Starting with the first item and ending after the line that contains "click(x=38, y=201)", write those lines again with "toolbar" swapped for "tool bar" and everything else unchanged.

++++

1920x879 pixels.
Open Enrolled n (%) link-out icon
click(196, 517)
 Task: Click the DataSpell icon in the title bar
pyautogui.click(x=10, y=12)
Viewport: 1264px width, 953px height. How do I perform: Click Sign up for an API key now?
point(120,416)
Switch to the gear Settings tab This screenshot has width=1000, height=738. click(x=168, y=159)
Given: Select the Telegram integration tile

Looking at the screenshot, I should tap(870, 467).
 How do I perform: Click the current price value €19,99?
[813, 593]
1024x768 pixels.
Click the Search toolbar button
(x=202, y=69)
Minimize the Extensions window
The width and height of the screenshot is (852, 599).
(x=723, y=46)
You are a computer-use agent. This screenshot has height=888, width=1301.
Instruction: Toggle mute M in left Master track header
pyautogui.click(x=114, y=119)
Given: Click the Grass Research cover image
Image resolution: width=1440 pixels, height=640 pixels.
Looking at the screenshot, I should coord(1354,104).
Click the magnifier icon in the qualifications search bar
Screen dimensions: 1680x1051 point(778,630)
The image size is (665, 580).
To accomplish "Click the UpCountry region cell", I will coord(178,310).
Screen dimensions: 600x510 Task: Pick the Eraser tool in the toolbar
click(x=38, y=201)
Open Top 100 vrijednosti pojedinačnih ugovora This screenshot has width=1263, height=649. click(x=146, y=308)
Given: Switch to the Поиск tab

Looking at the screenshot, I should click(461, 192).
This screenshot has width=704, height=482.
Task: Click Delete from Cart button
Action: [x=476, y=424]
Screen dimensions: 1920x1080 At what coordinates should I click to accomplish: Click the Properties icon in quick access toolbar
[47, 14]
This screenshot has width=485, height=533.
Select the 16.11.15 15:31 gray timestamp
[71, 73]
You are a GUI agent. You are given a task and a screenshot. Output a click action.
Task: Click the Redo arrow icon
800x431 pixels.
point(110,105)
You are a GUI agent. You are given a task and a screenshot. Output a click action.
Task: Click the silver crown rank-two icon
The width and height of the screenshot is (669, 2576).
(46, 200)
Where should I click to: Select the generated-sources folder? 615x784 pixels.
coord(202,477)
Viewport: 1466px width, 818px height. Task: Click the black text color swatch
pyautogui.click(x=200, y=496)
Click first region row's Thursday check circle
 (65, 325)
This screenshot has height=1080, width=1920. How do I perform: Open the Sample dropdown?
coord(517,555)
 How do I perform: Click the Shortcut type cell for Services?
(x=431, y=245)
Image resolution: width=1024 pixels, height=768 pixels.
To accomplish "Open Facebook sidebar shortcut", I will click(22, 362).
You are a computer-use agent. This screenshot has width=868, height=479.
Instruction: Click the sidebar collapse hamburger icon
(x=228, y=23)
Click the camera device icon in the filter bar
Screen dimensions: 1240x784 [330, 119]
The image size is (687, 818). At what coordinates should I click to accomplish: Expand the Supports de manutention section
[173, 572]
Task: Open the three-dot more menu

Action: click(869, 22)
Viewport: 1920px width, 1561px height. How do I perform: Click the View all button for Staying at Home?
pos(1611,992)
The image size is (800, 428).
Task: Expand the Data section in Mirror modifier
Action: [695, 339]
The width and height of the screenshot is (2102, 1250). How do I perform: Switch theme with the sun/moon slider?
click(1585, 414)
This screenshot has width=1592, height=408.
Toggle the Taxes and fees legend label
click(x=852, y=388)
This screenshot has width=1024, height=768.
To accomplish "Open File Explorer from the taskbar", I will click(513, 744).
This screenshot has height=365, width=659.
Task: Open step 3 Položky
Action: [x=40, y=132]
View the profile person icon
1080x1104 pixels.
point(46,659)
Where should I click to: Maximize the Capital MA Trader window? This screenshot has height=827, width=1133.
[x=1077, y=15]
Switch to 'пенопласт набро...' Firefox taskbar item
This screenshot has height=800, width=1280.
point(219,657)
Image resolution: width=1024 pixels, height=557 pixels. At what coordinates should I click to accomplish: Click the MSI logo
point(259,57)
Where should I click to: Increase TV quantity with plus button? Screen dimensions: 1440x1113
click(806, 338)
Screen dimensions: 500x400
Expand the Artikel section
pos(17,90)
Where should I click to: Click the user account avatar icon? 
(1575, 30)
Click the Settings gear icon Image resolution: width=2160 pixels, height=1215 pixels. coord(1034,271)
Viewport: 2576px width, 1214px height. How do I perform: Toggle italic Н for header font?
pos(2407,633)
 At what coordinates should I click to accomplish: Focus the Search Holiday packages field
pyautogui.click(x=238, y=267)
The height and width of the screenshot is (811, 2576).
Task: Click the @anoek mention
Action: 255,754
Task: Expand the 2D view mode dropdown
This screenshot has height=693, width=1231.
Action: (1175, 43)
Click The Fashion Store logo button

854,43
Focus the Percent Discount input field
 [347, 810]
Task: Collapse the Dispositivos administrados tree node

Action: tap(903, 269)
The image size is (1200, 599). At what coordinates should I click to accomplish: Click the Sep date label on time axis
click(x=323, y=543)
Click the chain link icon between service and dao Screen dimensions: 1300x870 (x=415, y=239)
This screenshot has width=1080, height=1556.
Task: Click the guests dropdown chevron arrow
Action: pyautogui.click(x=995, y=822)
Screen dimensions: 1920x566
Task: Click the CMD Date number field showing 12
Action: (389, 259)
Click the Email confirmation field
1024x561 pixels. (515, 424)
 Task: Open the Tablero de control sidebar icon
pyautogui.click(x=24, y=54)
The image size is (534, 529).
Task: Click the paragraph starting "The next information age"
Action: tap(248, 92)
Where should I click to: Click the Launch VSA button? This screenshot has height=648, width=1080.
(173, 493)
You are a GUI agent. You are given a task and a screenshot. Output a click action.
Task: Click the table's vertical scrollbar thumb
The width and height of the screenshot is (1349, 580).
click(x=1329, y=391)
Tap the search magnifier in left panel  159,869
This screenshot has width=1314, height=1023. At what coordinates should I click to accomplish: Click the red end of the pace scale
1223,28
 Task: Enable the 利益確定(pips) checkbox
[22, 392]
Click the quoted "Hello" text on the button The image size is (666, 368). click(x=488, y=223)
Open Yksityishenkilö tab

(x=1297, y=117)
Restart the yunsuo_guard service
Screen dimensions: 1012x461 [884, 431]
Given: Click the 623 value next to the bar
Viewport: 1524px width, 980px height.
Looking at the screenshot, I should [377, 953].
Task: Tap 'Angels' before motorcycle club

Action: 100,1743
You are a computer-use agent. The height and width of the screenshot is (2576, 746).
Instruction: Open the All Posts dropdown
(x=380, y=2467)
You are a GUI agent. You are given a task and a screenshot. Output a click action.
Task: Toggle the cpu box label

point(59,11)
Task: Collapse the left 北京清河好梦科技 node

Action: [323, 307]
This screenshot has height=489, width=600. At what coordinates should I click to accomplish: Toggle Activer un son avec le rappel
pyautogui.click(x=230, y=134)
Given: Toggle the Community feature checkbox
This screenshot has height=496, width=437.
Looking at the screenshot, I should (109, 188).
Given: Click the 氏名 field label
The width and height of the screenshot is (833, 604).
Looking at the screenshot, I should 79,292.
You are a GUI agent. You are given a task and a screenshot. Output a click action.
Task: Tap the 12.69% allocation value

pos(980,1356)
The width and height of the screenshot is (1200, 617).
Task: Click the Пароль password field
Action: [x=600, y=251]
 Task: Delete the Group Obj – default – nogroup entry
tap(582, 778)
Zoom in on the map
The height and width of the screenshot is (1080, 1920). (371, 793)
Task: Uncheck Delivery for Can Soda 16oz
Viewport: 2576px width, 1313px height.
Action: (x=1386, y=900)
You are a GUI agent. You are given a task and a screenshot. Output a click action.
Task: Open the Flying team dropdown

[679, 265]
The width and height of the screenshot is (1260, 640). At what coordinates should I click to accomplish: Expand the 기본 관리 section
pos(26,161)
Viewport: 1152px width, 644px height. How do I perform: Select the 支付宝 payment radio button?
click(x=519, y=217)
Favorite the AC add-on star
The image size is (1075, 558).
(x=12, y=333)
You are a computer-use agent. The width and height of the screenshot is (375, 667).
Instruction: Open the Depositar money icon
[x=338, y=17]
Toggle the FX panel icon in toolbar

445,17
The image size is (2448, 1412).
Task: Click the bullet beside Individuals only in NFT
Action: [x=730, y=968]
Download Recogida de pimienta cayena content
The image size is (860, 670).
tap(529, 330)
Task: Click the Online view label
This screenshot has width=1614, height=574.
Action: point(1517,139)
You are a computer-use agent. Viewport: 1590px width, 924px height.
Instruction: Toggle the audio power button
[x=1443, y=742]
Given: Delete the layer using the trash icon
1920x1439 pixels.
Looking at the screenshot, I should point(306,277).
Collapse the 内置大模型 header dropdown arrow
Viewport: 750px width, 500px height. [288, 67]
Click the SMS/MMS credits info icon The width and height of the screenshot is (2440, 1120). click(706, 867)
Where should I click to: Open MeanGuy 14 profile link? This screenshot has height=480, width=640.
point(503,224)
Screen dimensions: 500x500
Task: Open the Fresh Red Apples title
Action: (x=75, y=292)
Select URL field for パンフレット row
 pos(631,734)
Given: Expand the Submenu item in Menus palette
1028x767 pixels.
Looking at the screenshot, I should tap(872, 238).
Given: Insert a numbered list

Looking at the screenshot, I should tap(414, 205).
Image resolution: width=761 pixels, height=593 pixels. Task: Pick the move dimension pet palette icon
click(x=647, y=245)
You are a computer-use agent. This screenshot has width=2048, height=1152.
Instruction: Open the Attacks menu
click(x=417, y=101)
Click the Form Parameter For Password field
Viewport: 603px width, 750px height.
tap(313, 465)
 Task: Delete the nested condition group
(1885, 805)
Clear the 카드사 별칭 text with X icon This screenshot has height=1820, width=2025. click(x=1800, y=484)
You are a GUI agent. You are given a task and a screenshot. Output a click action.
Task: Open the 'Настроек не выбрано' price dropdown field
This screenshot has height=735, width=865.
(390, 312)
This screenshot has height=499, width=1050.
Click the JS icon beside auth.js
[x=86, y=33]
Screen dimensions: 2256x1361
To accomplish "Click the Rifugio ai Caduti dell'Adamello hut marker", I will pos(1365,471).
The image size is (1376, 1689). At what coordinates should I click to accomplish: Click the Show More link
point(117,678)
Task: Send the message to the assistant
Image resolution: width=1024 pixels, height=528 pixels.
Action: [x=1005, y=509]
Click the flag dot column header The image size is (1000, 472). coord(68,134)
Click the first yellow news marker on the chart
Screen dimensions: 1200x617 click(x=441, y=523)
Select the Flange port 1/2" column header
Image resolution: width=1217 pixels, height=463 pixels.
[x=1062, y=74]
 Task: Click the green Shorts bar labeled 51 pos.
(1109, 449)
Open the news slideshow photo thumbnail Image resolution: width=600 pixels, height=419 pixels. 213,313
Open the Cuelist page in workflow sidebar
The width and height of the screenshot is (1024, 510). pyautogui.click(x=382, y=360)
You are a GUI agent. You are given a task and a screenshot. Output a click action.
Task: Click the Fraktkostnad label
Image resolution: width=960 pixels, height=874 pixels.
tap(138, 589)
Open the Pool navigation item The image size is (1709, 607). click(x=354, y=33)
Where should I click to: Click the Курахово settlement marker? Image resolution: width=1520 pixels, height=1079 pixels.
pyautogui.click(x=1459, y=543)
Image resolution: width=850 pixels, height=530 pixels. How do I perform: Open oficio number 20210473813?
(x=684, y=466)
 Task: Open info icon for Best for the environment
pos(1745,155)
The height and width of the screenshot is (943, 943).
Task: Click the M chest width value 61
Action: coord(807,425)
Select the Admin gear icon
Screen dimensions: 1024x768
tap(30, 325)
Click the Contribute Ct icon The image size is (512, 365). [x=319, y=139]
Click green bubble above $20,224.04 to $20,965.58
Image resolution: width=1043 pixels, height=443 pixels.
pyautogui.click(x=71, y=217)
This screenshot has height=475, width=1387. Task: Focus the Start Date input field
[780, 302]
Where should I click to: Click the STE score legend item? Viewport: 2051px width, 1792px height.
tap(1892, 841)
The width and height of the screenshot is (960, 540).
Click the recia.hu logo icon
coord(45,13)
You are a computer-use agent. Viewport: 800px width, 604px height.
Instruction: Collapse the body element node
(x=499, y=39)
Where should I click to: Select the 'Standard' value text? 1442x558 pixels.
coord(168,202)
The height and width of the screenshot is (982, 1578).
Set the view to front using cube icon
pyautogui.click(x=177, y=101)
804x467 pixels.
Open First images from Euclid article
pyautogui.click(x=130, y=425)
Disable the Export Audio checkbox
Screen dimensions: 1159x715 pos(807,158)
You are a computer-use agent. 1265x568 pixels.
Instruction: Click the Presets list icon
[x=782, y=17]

++++

• EXERCISE ANSWER
1920x879 pixels.
Open Enrolled n (%) link-out icon
click(196, 517)
 Task: Click the DataSpell icon in the title bar
pyautogui.click(x=10, y=12)
Viewport: 1264px width, 953px height. How do I perform: Click Sign up for an API key now?
point(120,416)
Switch to the gear Settings tab This screenshot has width=1000, height=738. click(x=168, y=159)
Given: Select the Telegram integration tile

Looking at the screenshot, I should tap(870, 467).
 How do I perform: Click the current price value €19,99?
[813, 593]
1024x768 pixels.
Click the Search tool bar button
(x=202, y=69)
Minimize the Extensions window
The width and height of the screenshot is (852, 599).
(x=723, y=46)
You are a computer-use agent. This screenshot has height=888, width=1301.
Instruction: Toggle mute M in left Master track header
pyautogui.click(x=114, y=119)
Given: Click the Grass Research cover image
Image resolution: width=1440 pixels, height=640 pixels.
Looking at the screenshot, I should coord(1354,104).
Click the magnifier icon in the qualifications search bar
Screen dimensions: 1680x1051 point(778,630)
The image size is (665, 580).
To accomplish "Click the UpCountry region cell", I will coord(178,310).
Screen dimensions: 600x510 Task: Pick the Eraser tool in the tool bar
click(x=38, y=201)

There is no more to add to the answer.